商品簡介
The past few decades have seen growing interest in the study of the body, not least thanks to Michel Foucault's historical studies of medicine in the 1970s, which inspired the initial development of the contemporary study of the human body. However, the increasing number of exciting and influential publications has primarily, if not exclusively, focused on the body in Western cultures. The various works produced by Asian scholars remain largely unknown to Western academic debates even though Asia is home to a host of rich body cultures and religions. The peoples of Asia have experienced colonization, decolonization, and now globalization, all of which make the "body in Asia" a rewarding field of research. This volume is unique, as it brings together into a single volume a number of scholars who work on East, Southeast and South Asia and presents original and cutting-edge research on the body in various Asian cultures.
作者簡介
Bryan S. Turner was Professor of Sociology at the University of Cambridge and is currently Professor of Sociology in the Asia Research Institute, National University of Singapore. He is the leading researcher of the cluster on religion and globalization, and is currently writing a three volume study of the sociology of religion for Cambridge University Press. He is the founding editor of the journal Body & Society (with Mike Featherstone), and his publications include the Dictionary of Sociology (CUP, 2006) and Vulnerability and Human Rights (Penn State University Press, 2006).
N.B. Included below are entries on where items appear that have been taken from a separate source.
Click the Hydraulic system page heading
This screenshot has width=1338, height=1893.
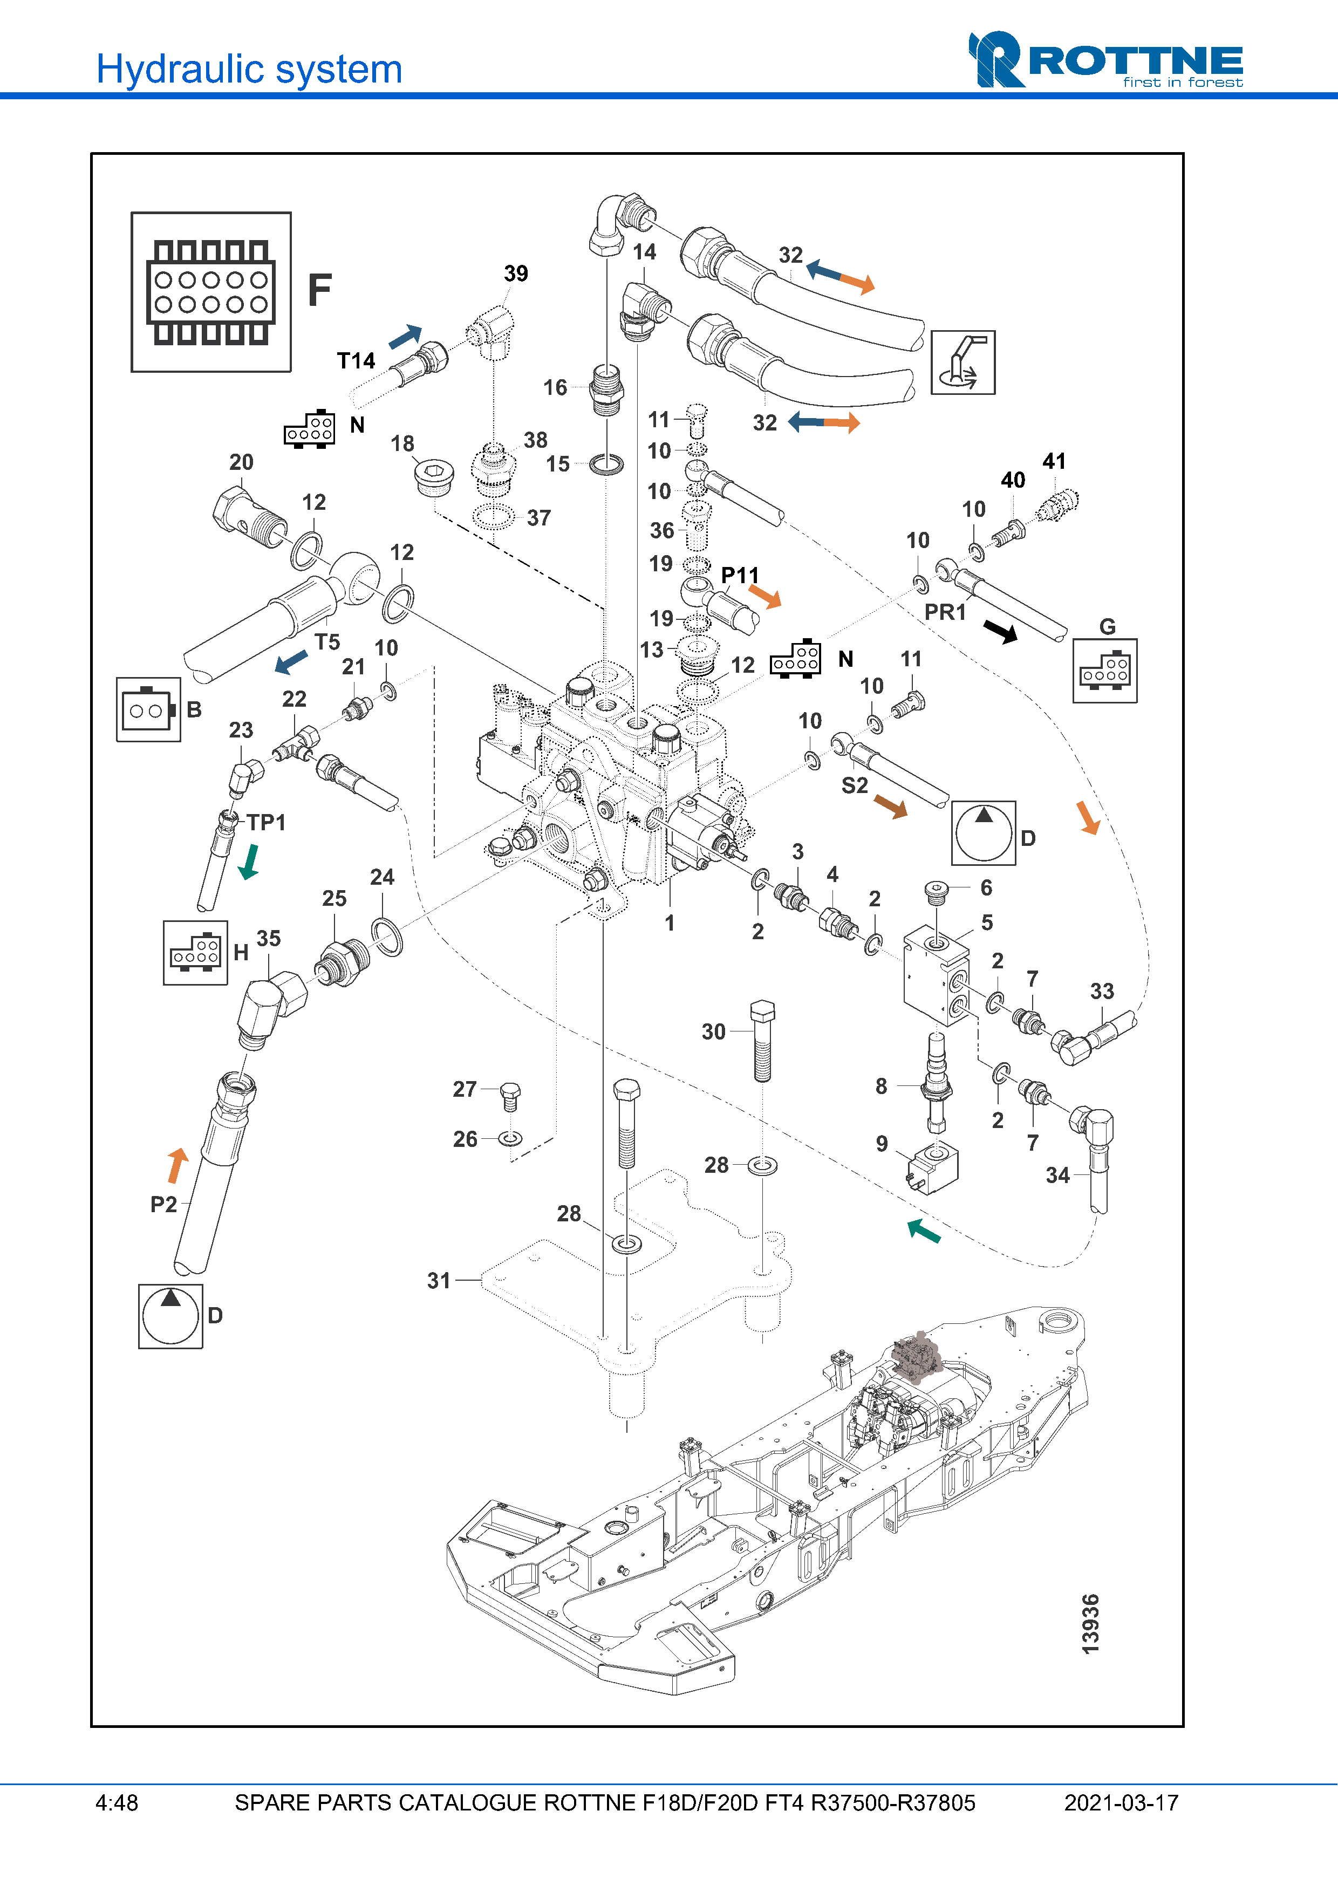point(249,69)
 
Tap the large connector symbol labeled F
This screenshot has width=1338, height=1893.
point(211,292)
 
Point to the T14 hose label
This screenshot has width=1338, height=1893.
point(356,360)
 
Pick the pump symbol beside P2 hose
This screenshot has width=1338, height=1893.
point(170,1316)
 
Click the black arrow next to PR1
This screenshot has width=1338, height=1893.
point(1001,632)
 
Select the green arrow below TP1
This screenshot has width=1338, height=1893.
point(248,863)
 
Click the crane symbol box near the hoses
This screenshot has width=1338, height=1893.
point(963,363)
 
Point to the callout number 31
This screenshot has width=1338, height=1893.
point(439,1280)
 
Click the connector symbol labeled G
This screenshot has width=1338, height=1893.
point(1105,671)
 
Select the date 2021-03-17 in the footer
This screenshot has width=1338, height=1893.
point(1121,1803)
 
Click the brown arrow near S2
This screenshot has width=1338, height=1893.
point(890,807)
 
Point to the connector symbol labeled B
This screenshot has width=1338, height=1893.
point(148,709)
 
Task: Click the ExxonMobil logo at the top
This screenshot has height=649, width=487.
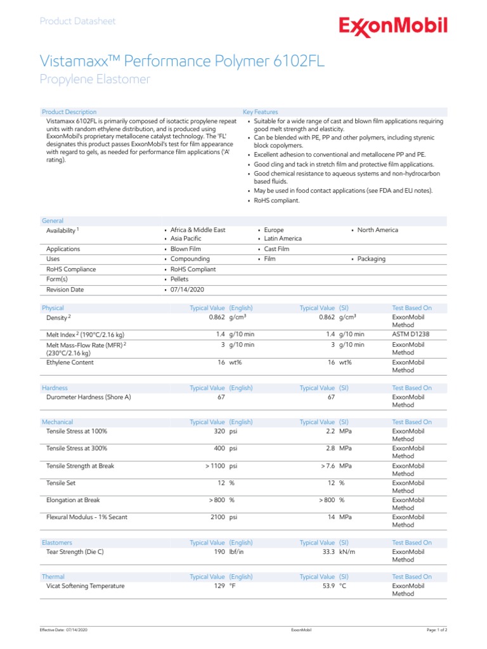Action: click(393, 27)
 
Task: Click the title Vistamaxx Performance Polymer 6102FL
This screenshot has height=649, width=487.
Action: click(183, 61)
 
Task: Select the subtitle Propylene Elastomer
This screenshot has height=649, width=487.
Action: click(95, 79)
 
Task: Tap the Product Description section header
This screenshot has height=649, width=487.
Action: click(69, 112)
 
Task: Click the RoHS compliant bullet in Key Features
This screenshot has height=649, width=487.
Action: click(276, 201)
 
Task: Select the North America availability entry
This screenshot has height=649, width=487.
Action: click(377, 230)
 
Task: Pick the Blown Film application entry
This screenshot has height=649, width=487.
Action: click(185, 249)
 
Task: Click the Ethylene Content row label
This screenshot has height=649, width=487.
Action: click(70, 363)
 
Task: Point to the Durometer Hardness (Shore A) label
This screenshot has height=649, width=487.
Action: click(89, 397)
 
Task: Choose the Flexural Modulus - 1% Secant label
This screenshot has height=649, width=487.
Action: click(87, 517)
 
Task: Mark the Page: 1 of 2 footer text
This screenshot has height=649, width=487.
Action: click(437, 630)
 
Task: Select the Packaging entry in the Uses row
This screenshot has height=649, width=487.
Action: click(371, 259)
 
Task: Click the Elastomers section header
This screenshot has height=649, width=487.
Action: click(57, 543)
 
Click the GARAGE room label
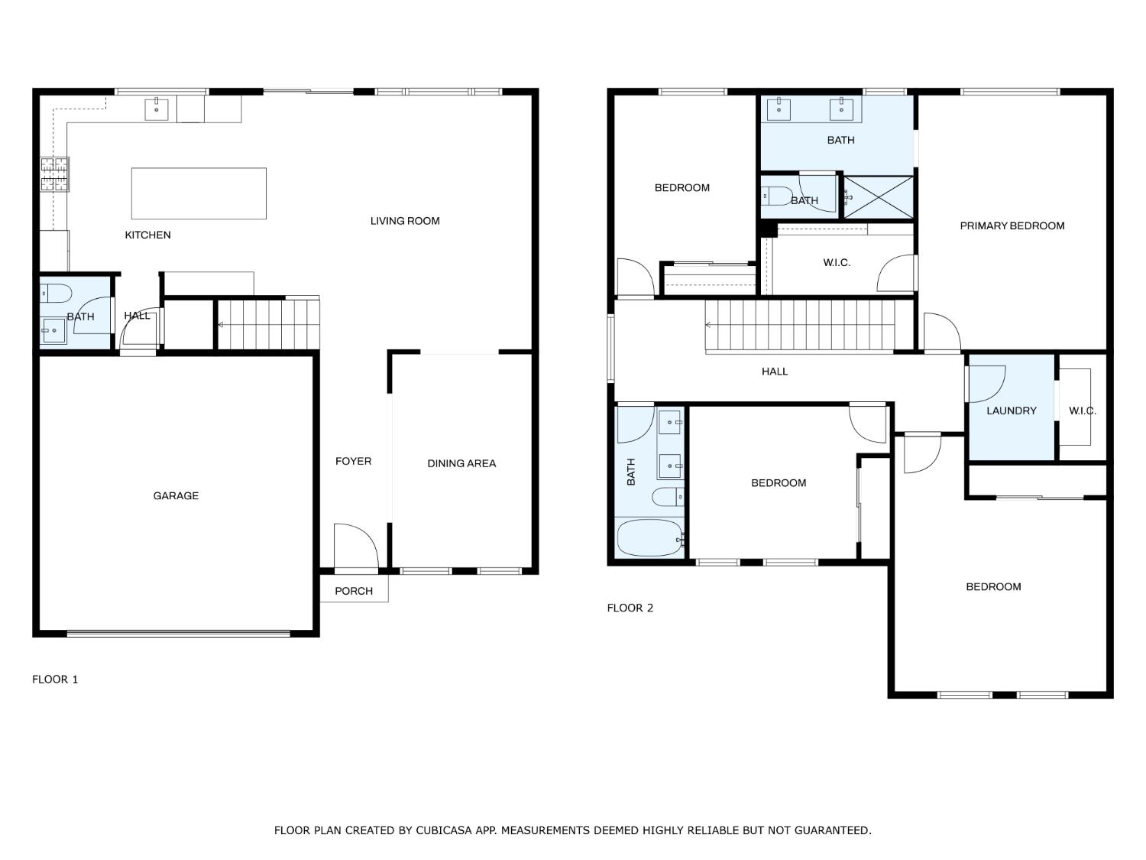176,495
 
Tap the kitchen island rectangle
199,193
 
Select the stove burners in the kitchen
55,174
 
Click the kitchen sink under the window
156,109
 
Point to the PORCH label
354,591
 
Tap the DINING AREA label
461,463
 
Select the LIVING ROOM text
405,221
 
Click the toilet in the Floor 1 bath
55,294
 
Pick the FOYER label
354,461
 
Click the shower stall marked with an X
878,197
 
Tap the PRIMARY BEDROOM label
1012,226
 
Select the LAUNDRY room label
1012,411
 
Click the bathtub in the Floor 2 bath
650,537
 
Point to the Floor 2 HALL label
774,372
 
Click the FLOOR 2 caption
630,608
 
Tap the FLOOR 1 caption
55,680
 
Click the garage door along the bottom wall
179,634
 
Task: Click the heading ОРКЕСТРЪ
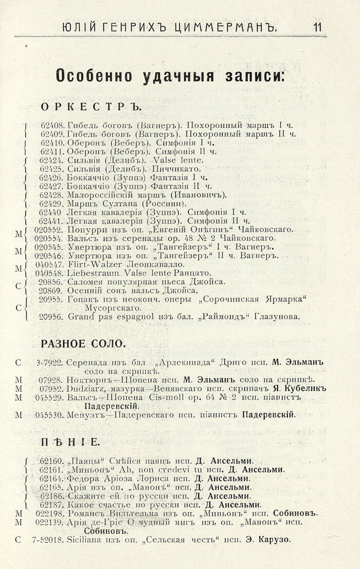[90, 107]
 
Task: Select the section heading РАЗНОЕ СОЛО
[83, 343]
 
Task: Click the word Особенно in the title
[97, 77]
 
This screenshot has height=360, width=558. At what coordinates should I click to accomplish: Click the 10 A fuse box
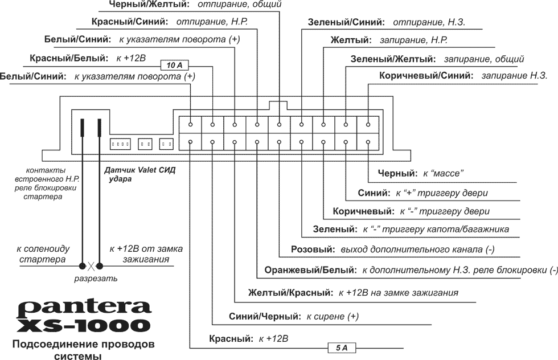(174, 65)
Zheng Yangwen received her Ph.D. from the University of Cambridge in 2001. She taught at the University of Pennsylvania and the National University of Singapore before joining the University of Manchester as a Lecturer. She is the author of The Social Life of Opium in China (CUP, 2005), editor of Personal Names in Asia: History, Culture and Identity (with Charles J-H Macdonald, National University of Singapore Press, 2009) and of Negotiating Asymmetry: China's Place in Asia (with Anthony Reid, National University of Singapore Press, 2009).